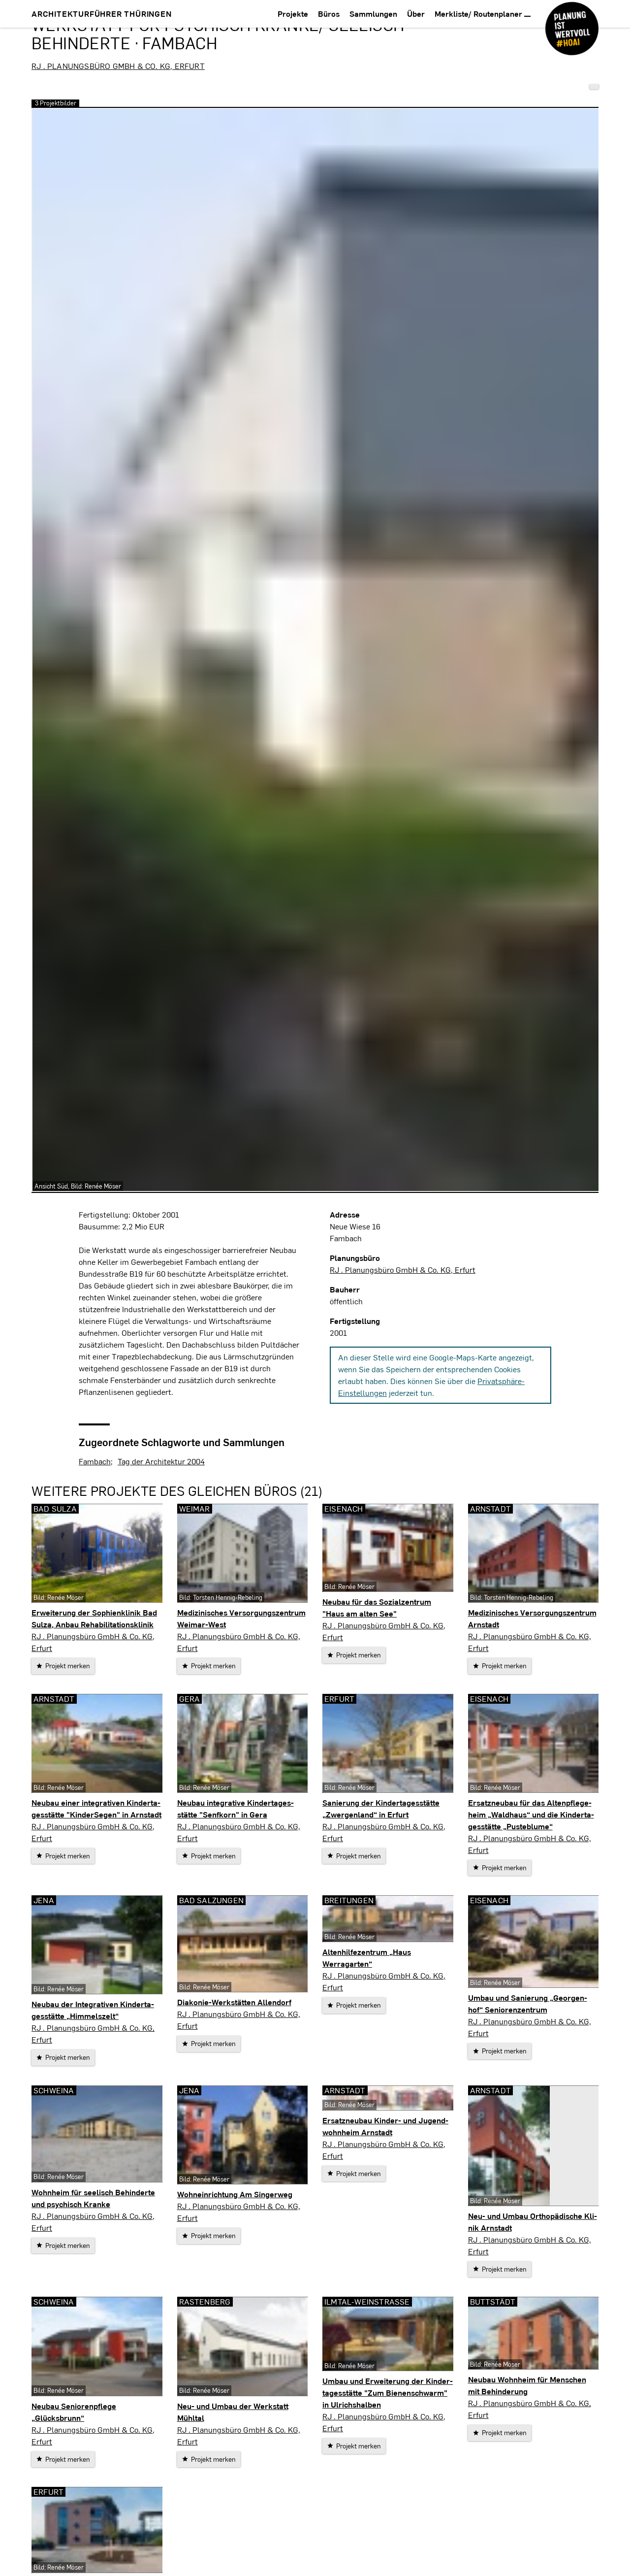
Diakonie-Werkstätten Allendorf (234, 2002)
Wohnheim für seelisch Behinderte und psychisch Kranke (93, 2198)
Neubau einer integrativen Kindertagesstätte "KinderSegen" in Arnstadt (96, 1808)
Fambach (95, 1461)
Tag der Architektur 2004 (161, 1461)
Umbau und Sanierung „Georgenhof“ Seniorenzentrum (527, 2003)
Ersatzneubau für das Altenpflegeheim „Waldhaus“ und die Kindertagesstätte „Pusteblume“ (531, 1814)
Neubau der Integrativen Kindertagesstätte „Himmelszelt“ (93, 2009)
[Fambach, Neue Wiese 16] (594, 86)
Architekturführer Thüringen (102, 13)
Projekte (293, 13)
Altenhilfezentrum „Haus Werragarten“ (366, 1957)
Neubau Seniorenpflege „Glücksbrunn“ (74, 2411)
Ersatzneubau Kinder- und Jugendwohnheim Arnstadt (385, 2126)
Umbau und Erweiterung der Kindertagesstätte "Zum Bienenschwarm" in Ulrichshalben (387, 2392)
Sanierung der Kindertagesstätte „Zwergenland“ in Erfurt (381, 1808)
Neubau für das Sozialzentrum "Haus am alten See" (376, 1607)
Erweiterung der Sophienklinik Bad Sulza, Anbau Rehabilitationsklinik (94, 1618)
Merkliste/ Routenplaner (479, 13)
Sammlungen (373, 13)
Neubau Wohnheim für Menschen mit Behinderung (527, 2385)
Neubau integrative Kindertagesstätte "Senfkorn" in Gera (235, 1808)
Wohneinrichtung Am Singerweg (234, 2194)
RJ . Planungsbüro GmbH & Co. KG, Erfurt (118, 65)
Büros (329, 13)
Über (416, 13)
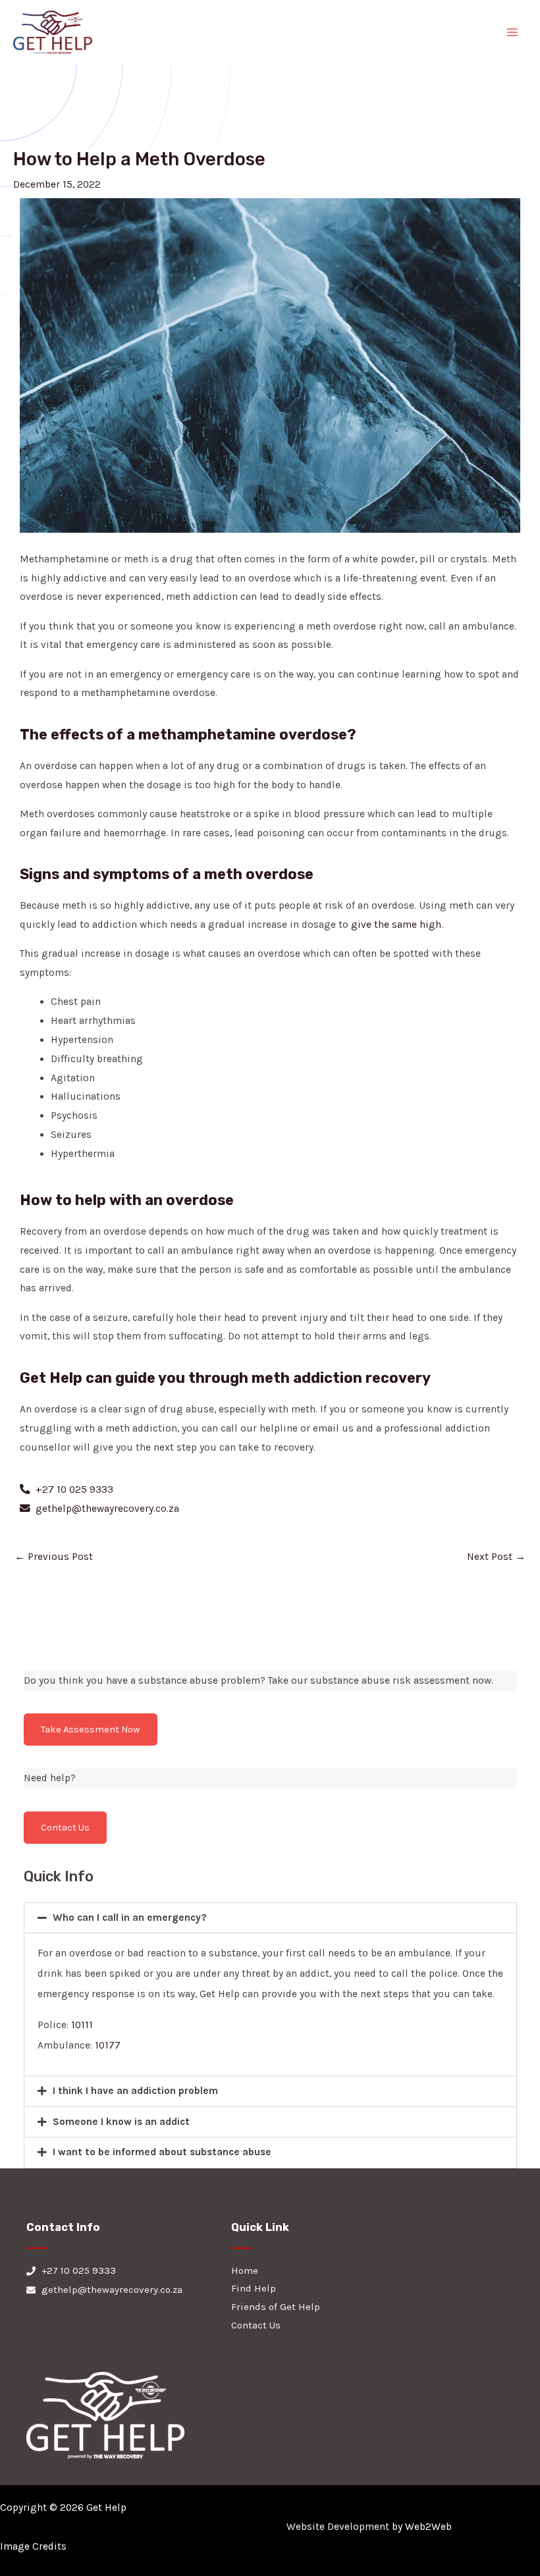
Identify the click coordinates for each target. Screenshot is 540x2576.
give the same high (396, 924)
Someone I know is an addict (121, 2122)
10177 (108, 2045)
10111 (82, 2025)
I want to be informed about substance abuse (162, 2152)
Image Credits (33, 2546)
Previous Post (53, 1557)
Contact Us (65, 1827)
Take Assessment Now (90, 1729)
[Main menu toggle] (513, 32)
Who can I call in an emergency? (130, 1917)
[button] (270, 1918)
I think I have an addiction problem (135, 2091)
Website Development (337, 2527)
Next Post (496, 1557)
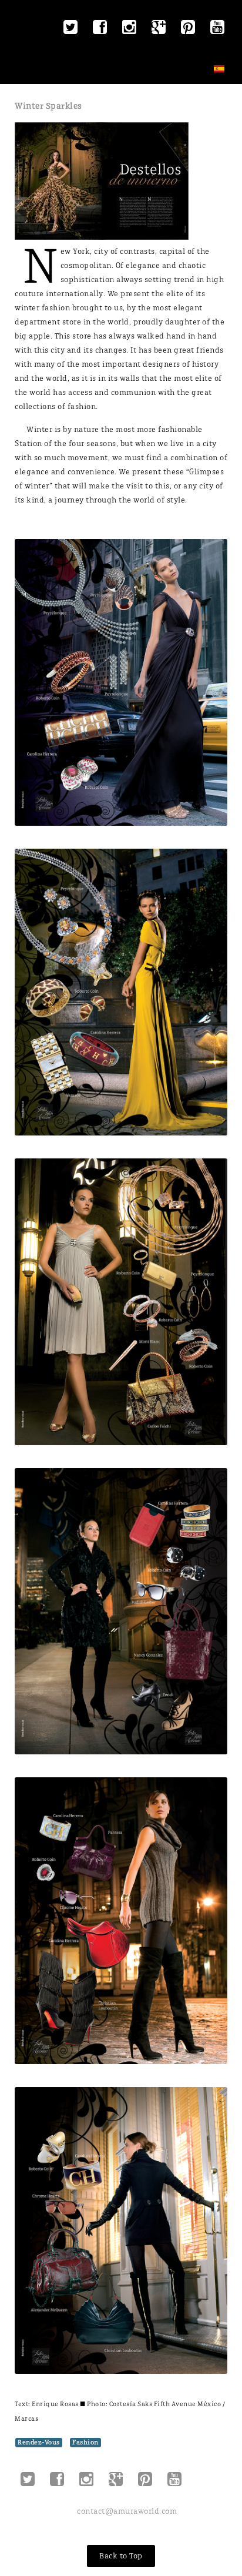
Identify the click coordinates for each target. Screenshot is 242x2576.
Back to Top (121, 2555)
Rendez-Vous (39, 2442)
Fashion (85, 2442)
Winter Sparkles (48, 105)
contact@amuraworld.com (127, 2511)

---*---

What is needed is an exact copy of the lines from the beginning of the data through the line containing "Umbau und Erweiterung", both included, without any pictures.

Diakonie-Werkstätten Allendorf (234, 2002)
Wohnheim für seelisch Behinderte und psychisch Kranke (93, 2198)
Neubau einer integrativen Kindertagesstätte "KinderSegen" in Arnstadt (96, 1808)
Fambach (95, 1461)
Tag der Architektur 2004 (161, 1461)
Umbau und Sanierung „Georgenhof“ Seniorenzentrum (527, 2003)
Ersatzneubau für das Altenpflegeheim „Waldhaus“ und die Kindertagesstätte „Pusteblume“ (531, 1814)
Neubau der Integrativen Kindertagesstätte „Himmelszelt“ (93, 2009)
[Fambach, Neue Wiese 16] (594, 86)
Architekturführer Thüringen (102, 13)
Projekte (293, 13)
Altenhilfezentrum „Haus Werragarten“ (366, 1957)
Neubau Seniorenpflege „Glücksbrunn“ (74, 2411)
Ersatzneubau Kinder- und Jugendwohnheim Arnstadt (385, 2126)
Umbau und Erweiterung der Kindertagesstätte "Zum Bienenschwarm" in Ulrichshalben (387, 2392)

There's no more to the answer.